Thanks all for the tips provided. I am sure I can find some solution now. :-)

EDLE, Netherlands

I ordered a dedicated transfer set for my airplane and for Dutch/Belgian oxygen bottles with a Dutch provider of gas solutions. They will assemble and test the kit. I am awaiting the shipment. I will report on the outcome.

PM me for details.

Thanks all for your tips.

Abeam the Flying Dream
EBKT, western Belgium, Belgium

Forum,

I am happy to update you on my oxygen-refill solution for my 1981 Piper Seneca III with built-in oxygen with a cascaded bottle set-up.
Main inspiration:


I designed a transfill hose from Belgium/Dutch oxygen bottles to the Scott connector on the side of the aircraft. This hose is equipped as follows:
O2bottle → [RI2 connector → manometer → valve → manometer → 1.5m flex → CGA540 → Scott 9/16] → Aircraft bottle

The last part (CGA540→Scott 9/16) I bought off this forum from wleferrand (thanks!). The first part I had assembled and tested at Eurint (www.eurint.com) in the Netherlands who gave me a very good service.

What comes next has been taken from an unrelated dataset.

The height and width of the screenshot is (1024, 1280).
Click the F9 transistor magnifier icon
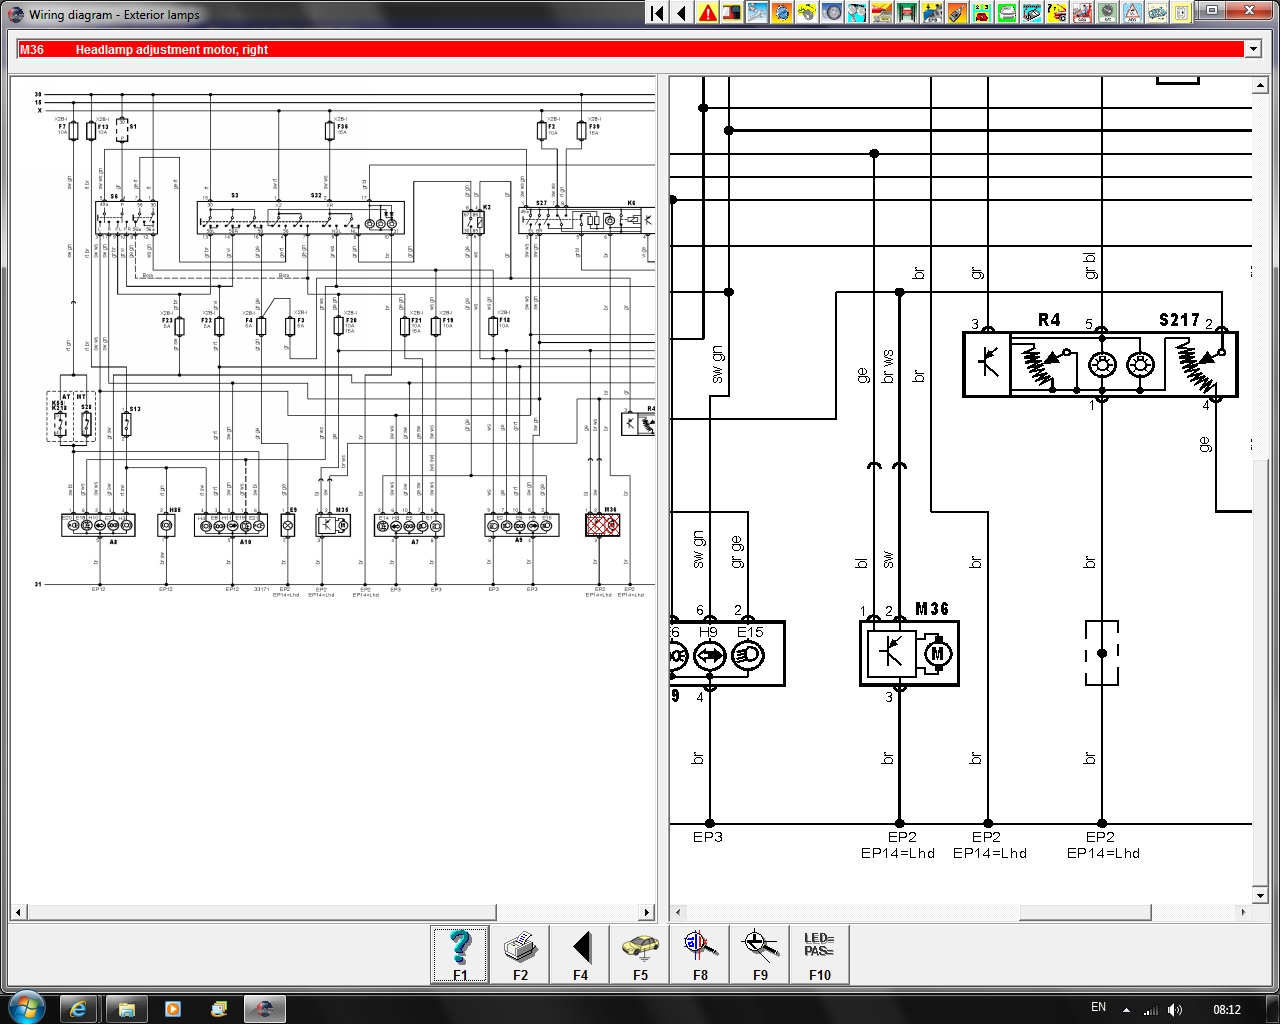point(760,954)
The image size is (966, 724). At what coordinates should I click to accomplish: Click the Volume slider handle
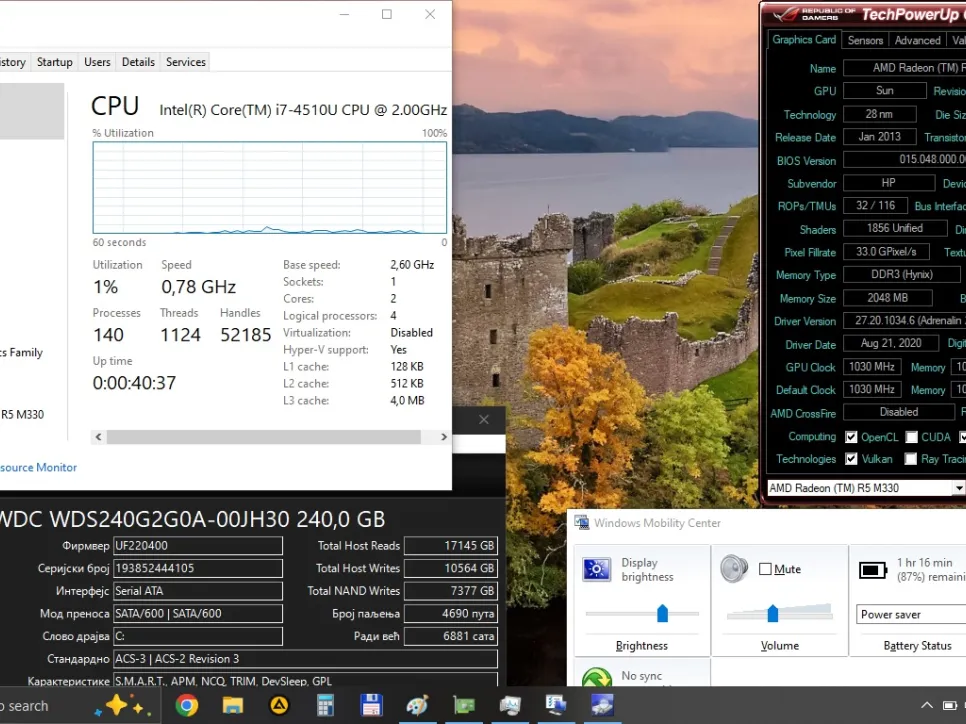[x=772, y=613]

I rented two oxygen bottles from the local gas shop and bought a dolly.

This weekend I tested it as per Piper Service manual and it worked out great: topped my built-in bottle off to the specced 1800psi. And of course taking special care that no grease gets in contact with the oxygen and that the transfill goes slow enough to prevent heating up the receiving bottle too much. I also made a simple BAR<>PSI conversion table so I didn’t make stupid mistakes.


Let me know if you need more detailed info.
Thank you for all your tips and pointers.

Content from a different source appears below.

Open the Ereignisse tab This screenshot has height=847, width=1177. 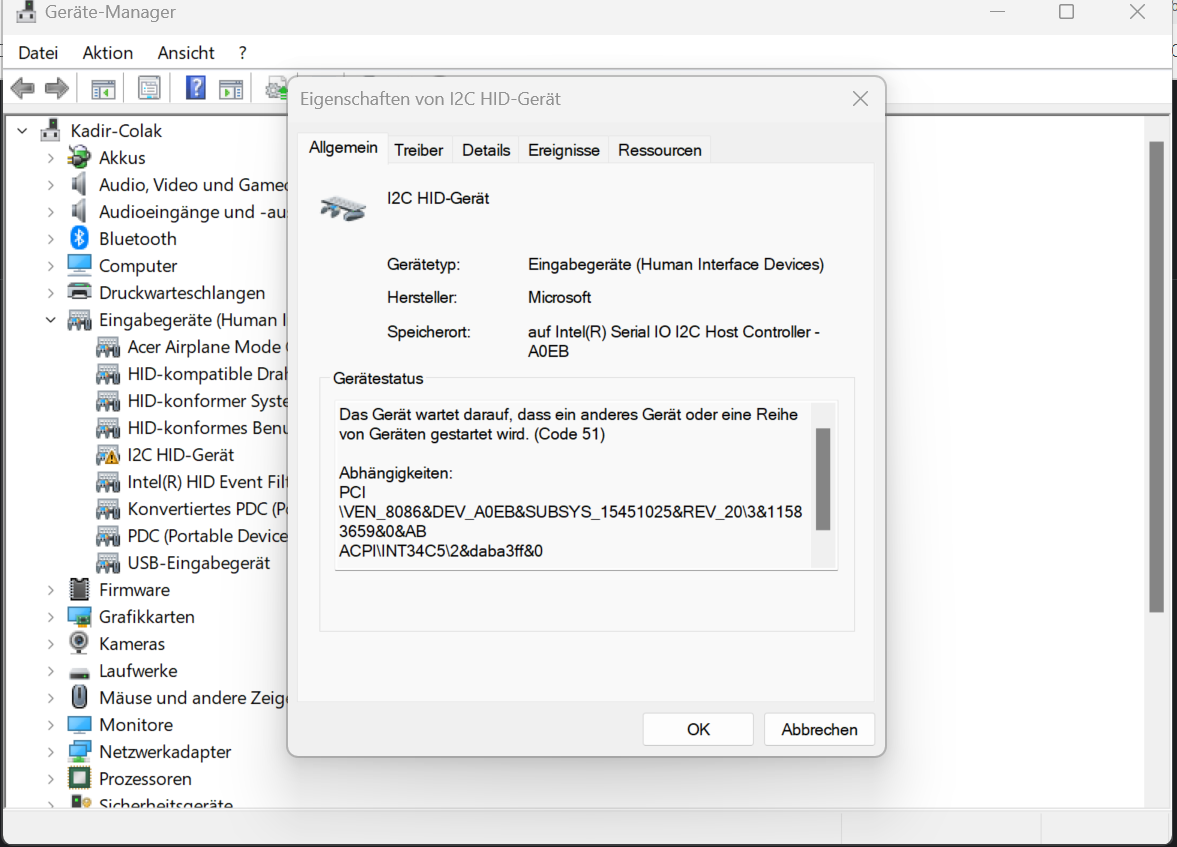[564, 150]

Last Edited by Niner_Mike at 13 Sep 15:27
Abeam the Flying Dream
EBKT, western Belgium, Belgium

WOW that is ultra impressive!

I like the engineering… the steel cable preventing the hose from getting pulled out of the swaged fittings.

Administrator
Shoreham EGKA, United Kingdom

Nice!

Niner_Mike wrote:

topped my built-in bottle off to the specced 1800psi

I assume you have the table in the POH for conversion of the pressure needed depending on the environmental conditions (i.e. outside temperature).

I tend to not top it up as I don’t have to take nothing into account. I just fill, say, to 1000psi and fly with that until refill needed. Using oxysaver cannulas this lasts for a lot more than I can sit. Of course for long flights with a full cabin I’d top it up.

The best thing about having your refill station is that you can easily decide on when and how much to fill. And having the bottle(s) next to the plane it’s a non-issue to refill whenever necessary.

Last Edited by UdoR at 13 Sep 15:16
Germany

@UdoR
Yes, the POH calls from 1850 psi @70°F but the table allows you to overfill to a higher pressure / higher temp so when it cools down it lands at 1850.
In reality I filled verrrry slowly to 125 bar indicating (1813 psi) and according to the gauge in the airplane, I landed at 1750 psi.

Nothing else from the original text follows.